Collected data:
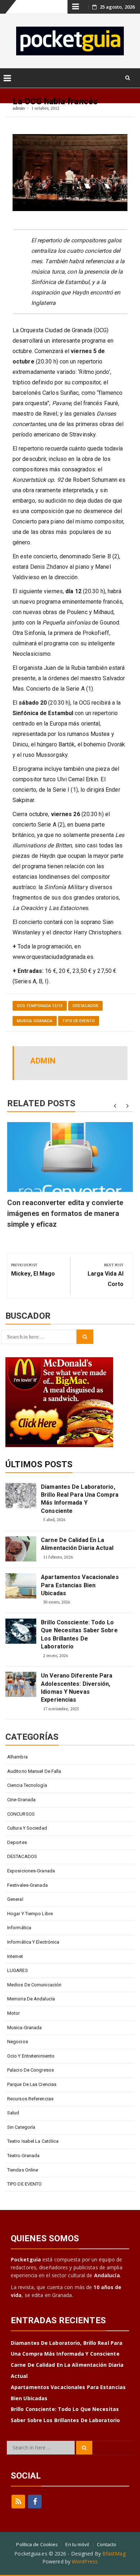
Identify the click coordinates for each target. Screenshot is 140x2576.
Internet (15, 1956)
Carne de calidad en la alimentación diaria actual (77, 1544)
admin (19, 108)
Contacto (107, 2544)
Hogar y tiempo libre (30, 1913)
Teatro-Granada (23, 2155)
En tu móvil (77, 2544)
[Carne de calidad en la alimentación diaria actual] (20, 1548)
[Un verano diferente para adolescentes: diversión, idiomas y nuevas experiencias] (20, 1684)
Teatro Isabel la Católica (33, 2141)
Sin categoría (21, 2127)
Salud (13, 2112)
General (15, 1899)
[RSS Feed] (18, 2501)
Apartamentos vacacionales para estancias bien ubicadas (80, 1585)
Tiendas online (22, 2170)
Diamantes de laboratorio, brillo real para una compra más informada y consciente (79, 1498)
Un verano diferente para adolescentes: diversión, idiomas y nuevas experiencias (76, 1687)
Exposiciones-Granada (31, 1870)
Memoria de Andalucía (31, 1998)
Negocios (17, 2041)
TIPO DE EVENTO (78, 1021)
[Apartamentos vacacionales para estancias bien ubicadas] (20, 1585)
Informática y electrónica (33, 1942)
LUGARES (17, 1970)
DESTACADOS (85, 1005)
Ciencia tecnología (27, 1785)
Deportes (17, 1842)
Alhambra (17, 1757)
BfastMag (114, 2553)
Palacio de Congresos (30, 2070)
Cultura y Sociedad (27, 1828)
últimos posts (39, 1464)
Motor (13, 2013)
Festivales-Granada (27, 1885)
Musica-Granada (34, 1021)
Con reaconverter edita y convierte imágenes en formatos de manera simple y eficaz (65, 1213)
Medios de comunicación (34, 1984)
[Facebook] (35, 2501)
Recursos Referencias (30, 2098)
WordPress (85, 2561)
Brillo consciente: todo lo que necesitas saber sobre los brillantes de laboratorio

...

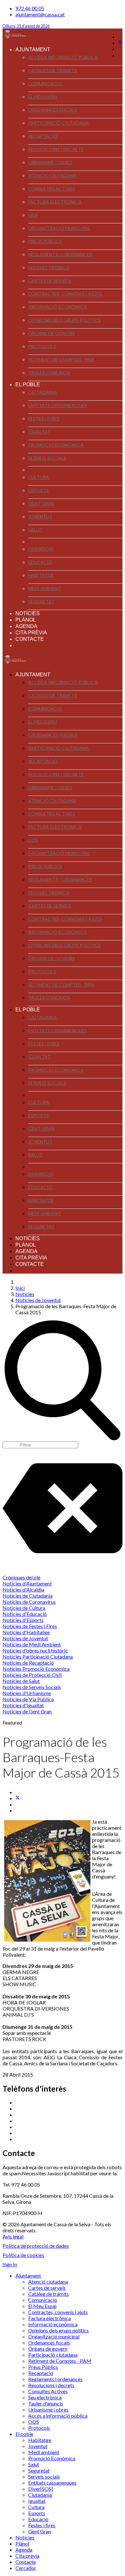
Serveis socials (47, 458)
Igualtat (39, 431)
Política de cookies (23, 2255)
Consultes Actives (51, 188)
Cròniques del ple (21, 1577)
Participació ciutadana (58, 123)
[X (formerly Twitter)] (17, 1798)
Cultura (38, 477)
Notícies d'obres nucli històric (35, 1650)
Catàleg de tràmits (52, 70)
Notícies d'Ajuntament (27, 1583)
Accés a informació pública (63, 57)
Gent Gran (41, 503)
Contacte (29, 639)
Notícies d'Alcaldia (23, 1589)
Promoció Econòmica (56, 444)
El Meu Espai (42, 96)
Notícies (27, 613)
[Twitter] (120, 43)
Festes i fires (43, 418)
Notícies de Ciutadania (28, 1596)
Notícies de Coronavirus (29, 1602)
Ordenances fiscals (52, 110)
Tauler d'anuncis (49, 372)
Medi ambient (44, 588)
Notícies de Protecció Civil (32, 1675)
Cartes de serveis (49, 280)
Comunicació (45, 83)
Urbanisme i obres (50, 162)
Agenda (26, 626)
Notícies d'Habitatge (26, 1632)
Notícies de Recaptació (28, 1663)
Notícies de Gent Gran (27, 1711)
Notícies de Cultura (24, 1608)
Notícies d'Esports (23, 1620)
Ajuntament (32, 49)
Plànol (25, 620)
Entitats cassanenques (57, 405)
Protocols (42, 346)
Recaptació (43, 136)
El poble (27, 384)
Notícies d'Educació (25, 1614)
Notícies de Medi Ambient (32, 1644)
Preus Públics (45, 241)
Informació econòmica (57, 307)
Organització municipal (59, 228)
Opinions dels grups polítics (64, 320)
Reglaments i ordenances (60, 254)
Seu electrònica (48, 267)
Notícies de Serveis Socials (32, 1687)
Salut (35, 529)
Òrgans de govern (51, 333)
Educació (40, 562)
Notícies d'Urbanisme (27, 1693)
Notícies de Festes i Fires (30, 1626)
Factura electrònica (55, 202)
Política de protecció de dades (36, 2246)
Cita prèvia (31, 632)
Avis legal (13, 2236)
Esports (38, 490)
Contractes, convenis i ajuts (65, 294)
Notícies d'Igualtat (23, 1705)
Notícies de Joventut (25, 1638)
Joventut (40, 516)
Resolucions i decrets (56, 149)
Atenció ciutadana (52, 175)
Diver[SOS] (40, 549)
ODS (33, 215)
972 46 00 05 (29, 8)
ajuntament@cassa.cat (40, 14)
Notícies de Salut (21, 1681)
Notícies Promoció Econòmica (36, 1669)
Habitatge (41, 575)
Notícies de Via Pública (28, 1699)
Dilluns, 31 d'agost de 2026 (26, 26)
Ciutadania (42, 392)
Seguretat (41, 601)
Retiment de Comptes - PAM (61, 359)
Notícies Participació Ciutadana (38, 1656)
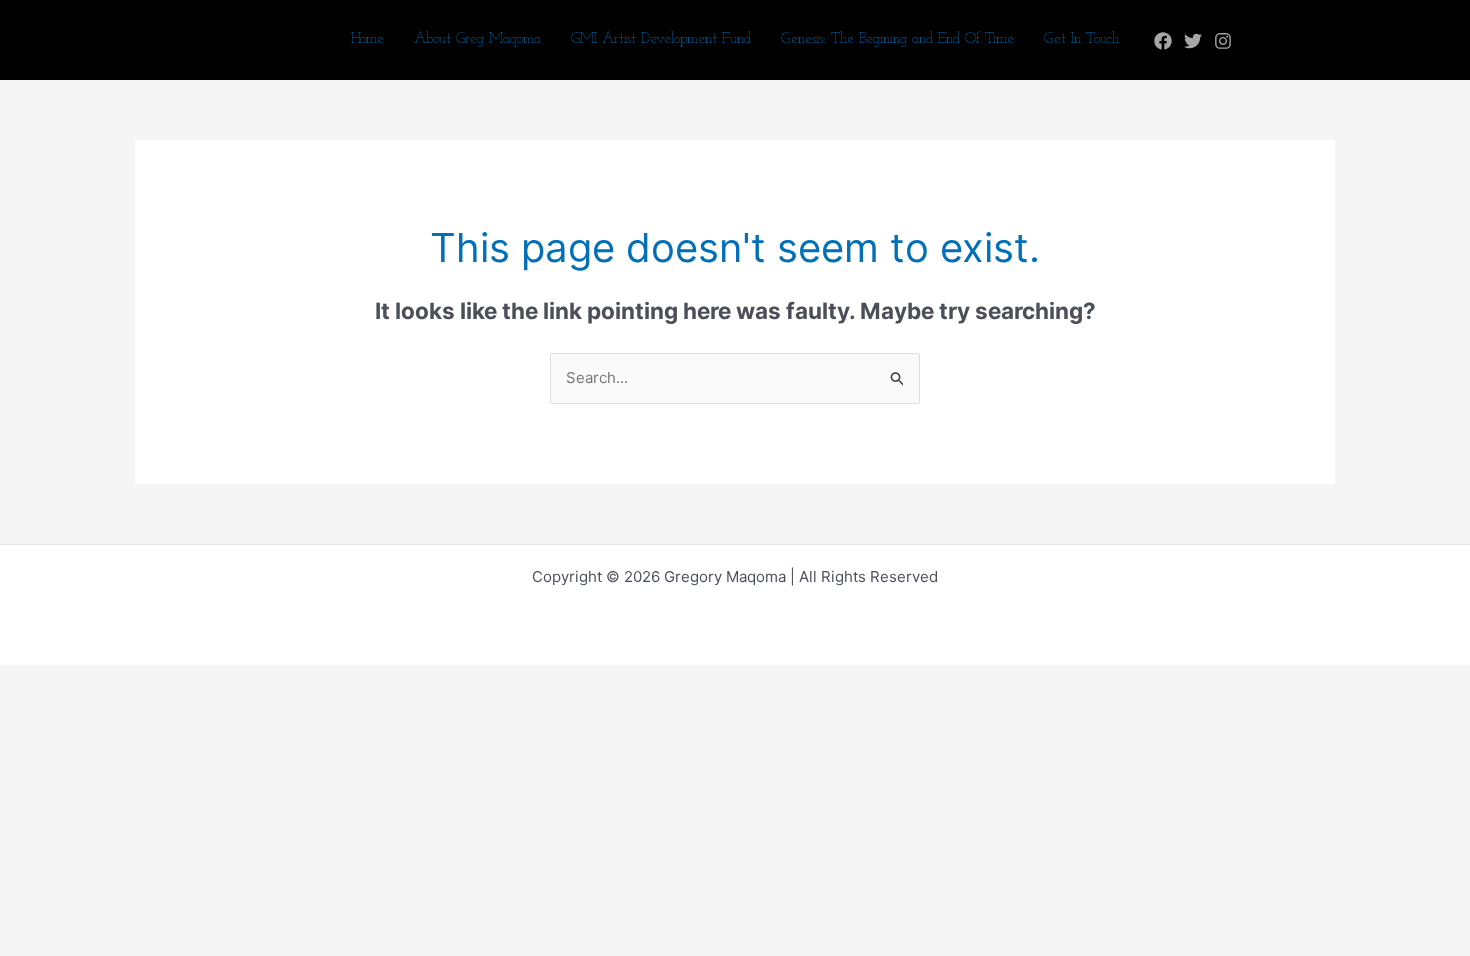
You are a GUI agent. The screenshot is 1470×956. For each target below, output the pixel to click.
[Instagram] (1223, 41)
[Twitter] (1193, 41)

...

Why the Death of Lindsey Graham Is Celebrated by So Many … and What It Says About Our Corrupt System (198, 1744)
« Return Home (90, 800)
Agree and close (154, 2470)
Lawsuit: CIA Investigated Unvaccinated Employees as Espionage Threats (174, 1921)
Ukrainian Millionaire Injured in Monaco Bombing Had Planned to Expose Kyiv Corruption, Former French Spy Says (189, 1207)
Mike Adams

**WHAT THE EXERCISE ASKS**
Word for word, restate the lines of the data above that fall between the line holding "Identify the click" and the line holding "[Un verano diferente", inclusive, and no other lines.

**EXERCISE SOLUTION**
Identify the click coordinates for each target. Screenshot is 140x2576.
Internet (15, 1956)
Carne de calidad en la alimentación diaria actual (77, 1544)
admin (19, 108)
Contacto (107, 2544)
Hogar y tiempo libre (30, 1913)
Teatro-Granada (23, 2155)
En tu móvil (77, 2544)
[Carne de calidad en la alimentación diaria actual] (20, 1548)
[Un verano diferente para adolescentes: diversión, idiomas y nuevas experiencias] (20, 1684)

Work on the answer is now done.